Work instruction
Reproduce the entries shown below only from the line with "has height=783, width=1024." down to the line with "Task: Open Thunderbolt in the sidebar", keeping both end lines and copying each one exactly.

Given data
>>>

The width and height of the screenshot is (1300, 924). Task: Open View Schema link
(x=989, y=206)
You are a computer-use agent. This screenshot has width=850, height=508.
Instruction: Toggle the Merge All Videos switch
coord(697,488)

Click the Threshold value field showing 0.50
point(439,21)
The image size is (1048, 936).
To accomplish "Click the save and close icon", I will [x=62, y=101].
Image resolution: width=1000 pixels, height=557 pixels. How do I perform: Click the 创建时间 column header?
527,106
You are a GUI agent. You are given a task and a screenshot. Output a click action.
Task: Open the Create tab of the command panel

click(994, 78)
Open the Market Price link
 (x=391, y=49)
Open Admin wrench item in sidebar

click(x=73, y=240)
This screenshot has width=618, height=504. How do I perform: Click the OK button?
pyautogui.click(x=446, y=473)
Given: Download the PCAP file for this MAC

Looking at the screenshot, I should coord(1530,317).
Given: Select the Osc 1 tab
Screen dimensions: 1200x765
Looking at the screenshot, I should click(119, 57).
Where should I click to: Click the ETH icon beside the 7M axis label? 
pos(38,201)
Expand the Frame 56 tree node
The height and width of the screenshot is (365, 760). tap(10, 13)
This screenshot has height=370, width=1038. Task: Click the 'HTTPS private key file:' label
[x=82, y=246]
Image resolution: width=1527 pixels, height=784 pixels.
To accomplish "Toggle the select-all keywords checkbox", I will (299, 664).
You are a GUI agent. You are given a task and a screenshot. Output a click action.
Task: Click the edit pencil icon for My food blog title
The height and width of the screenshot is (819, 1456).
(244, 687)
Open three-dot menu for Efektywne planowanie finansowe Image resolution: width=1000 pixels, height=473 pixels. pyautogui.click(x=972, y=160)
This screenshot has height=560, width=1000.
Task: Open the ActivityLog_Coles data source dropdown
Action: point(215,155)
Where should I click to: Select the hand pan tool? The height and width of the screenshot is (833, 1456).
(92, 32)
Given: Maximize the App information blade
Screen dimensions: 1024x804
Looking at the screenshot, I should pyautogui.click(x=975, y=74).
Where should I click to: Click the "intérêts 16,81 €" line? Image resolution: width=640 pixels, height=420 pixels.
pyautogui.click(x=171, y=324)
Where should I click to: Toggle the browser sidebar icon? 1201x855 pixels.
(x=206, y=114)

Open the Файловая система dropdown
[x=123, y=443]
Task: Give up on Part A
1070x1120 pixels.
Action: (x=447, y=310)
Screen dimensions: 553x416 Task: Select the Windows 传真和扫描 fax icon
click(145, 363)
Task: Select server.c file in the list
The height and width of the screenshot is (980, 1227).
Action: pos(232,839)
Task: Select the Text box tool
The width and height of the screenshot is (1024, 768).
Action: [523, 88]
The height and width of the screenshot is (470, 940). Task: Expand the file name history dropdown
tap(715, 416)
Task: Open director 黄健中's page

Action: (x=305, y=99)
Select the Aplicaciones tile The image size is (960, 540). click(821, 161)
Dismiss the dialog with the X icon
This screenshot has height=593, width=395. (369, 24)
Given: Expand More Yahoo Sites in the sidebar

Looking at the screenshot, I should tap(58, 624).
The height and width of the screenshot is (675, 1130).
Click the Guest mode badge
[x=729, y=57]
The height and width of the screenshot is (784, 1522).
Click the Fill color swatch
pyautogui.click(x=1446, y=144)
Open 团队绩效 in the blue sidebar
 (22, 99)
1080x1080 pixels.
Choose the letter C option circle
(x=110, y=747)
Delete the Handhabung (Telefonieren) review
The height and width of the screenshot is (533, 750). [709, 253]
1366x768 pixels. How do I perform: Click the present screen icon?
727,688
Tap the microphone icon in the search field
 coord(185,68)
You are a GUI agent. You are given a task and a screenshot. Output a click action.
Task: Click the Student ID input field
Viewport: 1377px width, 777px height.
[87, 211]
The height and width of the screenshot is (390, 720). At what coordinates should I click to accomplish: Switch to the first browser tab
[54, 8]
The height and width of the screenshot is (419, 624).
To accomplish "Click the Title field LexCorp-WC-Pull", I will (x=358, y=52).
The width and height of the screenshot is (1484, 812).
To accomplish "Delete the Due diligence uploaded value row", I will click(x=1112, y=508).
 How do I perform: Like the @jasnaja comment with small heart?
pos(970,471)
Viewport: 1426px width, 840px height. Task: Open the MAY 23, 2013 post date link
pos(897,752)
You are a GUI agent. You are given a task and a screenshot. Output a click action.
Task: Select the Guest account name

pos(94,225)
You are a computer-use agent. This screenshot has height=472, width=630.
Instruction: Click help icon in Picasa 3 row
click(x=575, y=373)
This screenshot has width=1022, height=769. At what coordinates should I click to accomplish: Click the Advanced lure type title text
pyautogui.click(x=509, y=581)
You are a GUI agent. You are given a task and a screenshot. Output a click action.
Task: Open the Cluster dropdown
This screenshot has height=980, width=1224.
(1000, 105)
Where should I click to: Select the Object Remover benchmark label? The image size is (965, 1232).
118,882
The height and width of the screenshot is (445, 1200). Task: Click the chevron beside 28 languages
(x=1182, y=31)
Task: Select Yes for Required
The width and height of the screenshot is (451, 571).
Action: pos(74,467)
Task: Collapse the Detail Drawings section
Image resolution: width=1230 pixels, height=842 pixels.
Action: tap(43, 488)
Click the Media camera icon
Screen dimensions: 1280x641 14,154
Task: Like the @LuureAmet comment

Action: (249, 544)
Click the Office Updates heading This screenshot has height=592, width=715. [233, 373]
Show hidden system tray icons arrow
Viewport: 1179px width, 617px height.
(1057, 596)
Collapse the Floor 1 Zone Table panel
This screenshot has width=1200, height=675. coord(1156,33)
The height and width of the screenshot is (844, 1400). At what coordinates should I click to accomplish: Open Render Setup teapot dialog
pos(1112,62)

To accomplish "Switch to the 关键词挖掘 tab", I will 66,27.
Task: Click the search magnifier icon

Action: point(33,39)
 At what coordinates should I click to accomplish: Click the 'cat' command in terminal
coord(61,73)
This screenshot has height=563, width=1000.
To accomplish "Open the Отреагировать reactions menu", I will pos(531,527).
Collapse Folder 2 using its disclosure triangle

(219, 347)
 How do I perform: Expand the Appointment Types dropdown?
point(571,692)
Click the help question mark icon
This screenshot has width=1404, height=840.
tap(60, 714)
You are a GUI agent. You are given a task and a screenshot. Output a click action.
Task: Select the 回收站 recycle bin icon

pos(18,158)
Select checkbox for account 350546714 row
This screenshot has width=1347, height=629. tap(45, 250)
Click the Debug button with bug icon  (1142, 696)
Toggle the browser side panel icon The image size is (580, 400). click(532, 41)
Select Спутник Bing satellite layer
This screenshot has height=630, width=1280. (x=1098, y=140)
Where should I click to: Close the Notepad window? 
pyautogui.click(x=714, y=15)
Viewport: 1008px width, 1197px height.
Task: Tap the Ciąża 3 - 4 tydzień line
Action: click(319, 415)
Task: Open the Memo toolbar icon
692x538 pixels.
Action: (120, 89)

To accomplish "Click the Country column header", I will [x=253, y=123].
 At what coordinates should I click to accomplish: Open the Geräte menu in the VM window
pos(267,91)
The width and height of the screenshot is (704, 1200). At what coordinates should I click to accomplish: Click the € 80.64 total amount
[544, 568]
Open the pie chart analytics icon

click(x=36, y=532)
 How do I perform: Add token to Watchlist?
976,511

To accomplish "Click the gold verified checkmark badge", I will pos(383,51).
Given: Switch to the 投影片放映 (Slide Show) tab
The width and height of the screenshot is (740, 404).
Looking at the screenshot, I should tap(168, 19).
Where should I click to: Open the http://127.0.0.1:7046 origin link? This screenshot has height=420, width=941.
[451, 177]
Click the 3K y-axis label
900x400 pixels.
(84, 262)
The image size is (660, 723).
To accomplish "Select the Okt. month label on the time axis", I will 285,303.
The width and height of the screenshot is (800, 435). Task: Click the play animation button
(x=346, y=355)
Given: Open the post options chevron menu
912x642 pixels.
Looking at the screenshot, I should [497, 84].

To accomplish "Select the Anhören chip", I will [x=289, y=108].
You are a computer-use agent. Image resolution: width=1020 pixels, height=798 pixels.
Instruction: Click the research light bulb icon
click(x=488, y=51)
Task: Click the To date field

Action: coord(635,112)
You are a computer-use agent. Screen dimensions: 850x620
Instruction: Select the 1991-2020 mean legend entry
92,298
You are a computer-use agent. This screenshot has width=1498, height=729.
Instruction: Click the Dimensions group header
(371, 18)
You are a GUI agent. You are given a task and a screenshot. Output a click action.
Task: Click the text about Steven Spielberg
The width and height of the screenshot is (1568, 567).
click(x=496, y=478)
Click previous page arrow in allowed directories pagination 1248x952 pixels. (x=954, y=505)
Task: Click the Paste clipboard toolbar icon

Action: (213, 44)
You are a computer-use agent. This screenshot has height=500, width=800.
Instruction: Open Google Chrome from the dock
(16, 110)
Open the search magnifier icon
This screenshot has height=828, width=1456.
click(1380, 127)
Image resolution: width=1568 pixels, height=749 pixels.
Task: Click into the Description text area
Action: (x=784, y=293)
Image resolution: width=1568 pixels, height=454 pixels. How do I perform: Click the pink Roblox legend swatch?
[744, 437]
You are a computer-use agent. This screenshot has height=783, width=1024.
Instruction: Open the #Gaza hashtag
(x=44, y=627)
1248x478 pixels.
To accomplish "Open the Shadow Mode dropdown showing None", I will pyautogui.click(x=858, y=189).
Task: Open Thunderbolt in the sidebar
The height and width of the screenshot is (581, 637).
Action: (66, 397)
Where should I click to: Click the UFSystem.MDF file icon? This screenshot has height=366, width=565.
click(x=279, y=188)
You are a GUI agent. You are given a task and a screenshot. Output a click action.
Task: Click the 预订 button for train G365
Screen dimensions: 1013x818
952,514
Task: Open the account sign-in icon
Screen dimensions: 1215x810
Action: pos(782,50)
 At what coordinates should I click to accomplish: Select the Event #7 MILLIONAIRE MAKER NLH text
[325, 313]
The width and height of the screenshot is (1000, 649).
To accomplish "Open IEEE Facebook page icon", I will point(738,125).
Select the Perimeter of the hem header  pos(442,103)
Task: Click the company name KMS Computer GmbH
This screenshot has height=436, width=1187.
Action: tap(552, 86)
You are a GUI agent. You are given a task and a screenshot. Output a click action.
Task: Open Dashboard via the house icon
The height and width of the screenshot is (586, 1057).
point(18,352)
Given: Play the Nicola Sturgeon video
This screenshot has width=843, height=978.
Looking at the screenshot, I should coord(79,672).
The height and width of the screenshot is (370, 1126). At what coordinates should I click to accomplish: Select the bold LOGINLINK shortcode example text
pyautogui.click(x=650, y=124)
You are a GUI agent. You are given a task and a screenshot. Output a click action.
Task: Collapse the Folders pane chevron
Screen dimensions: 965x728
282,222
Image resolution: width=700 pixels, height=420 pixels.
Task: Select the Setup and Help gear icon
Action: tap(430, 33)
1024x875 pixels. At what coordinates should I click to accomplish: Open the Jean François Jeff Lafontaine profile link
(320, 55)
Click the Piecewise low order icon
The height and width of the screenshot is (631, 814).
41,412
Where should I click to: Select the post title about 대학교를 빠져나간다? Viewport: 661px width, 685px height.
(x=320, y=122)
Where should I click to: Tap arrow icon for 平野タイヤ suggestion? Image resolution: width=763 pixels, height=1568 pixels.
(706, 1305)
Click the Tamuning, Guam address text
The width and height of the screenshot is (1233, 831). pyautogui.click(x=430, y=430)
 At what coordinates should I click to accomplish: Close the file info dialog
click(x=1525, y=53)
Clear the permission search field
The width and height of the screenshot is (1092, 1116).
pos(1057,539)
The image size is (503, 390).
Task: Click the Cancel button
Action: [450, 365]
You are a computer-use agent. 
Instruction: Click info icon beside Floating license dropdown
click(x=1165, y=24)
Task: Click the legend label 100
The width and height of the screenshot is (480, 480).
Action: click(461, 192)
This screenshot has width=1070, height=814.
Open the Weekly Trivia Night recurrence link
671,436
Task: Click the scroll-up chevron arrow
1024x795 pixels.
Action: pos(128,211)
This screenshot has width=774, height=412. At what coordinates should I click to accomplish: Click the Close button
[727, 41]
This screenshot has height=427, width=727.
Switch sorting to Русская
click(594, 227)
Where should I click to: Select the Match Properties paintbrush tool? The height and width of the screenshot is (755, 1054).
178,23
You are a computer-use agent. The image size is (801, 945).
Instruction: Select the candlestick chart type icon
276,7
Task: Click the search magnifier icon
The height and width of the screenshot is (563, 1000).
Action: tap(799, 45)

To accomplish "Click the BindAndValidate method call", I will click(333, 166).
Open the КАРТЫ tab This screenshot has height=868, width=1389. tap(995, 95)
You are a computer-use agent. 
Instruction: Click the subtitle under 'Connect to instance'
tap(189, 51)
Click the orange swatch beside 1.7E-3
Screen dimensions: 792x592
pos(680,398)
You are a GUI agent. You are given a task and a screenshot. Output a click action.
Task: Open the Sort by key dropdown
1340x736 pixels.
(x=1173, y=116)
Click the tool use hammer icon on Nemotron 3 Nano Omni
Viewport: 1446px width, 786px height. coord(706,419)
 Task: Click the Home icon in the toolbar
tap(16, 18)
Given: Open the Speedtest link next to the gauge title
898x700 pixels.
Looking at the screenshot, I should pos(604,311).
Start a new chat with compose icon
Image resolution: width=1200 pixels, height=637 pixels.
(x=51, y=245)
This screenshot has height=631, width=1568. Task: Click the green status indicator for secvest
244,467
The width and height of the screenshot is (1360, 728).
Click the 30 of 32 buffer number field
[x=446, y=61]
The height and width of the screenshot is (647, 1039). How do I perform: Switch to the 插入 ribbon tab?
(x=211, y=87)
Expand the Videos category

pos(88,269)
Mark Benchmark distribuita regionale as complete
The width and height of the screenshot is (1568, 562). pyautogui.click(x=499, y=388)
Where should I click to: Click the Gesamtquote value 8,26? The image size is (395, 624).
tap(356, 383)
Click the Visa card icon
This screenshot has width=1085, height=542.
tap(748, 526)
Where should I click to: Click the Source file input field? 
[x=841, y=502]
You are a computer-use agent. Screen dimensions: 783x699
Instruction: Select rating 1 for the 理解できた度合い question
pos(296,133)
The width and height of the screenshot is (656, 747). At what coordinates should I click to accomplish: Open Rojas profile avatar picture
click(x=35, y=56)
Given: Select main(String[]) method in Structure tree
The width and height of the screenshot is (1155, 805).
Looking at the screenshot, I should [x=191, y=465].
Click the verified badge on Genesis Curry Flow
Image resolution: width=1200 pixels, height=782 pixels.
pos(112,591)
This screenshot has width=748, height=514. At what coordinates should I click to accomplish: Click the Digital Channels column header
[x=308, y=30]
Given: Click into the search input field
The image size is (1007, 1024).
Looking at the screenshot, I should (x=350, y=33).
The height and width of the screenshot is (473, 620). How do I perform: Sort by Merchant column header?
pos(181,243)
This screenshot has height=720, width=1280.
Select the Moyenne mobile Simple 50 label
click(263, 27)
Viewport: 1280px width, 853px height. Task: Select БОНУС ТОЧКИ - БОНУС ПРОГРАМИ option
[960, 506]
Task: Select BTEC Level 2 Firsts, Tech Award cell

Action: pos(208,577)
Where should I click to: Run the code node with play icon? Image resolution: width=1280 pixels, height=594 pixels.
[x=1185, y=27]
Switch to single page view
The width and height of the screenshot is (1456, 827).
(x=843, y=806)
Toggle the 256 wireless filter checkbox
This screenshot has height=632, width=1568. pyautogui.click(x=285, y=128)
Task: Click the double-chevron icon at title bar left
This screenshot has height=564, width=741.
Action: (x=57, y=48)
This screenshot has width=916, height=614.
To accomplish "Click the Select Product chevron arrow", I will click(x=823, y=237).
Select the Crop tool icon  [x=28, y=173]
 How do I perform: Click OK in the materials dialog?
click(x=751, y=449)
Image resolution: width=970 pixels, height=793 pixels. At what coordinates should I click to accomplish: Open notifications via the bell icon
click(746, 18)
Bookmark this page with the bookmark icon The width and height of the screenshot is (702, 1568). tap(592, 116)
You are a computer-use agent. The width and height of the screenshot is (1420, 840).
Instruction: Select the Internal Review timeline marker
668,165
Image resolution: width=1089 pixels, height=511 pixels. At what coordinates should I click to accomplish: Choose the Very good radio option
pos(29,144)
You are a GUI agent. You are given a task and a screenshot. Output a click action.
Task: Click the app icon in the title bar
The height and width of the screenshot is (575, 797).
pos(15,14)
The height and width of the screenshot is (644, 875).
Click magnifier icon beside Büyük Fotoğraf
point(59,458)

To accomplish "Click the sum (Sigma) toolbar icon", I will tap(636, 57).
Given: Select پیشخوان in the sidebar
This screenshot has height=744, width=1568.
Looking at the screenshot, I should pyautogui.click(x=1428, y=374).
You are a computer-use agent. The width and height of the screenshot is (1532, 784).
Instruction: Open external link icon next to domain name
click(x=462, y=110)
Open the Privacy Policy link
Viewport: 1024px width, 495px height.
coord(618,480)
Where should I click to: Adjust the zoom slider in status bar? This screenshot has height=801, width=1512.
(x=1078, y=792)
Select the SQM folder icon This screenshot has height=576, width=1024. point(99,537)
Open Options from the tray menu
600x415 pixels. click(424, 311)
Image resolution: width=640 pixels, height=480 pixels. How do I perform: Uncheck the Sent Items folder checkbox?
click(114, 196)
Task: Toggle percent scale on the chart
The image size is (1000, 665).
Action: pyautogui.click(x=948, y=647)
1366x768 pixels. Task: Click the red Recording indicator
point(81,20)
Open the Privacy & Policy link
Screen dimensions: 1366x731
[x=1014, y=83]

<<<

Output of the exercise
You are a computer-use agent. This screenshot has height=783, width=1024.
Instruction: Open the #Gaza hashtag
(x=44, y=627)
1248x478 pixels.
To accomplish "Open the Shadow Mode dropdown showing None", I will pyautogui.click(x=858, y=189).
Task: Open Thunderbolt in the sidebar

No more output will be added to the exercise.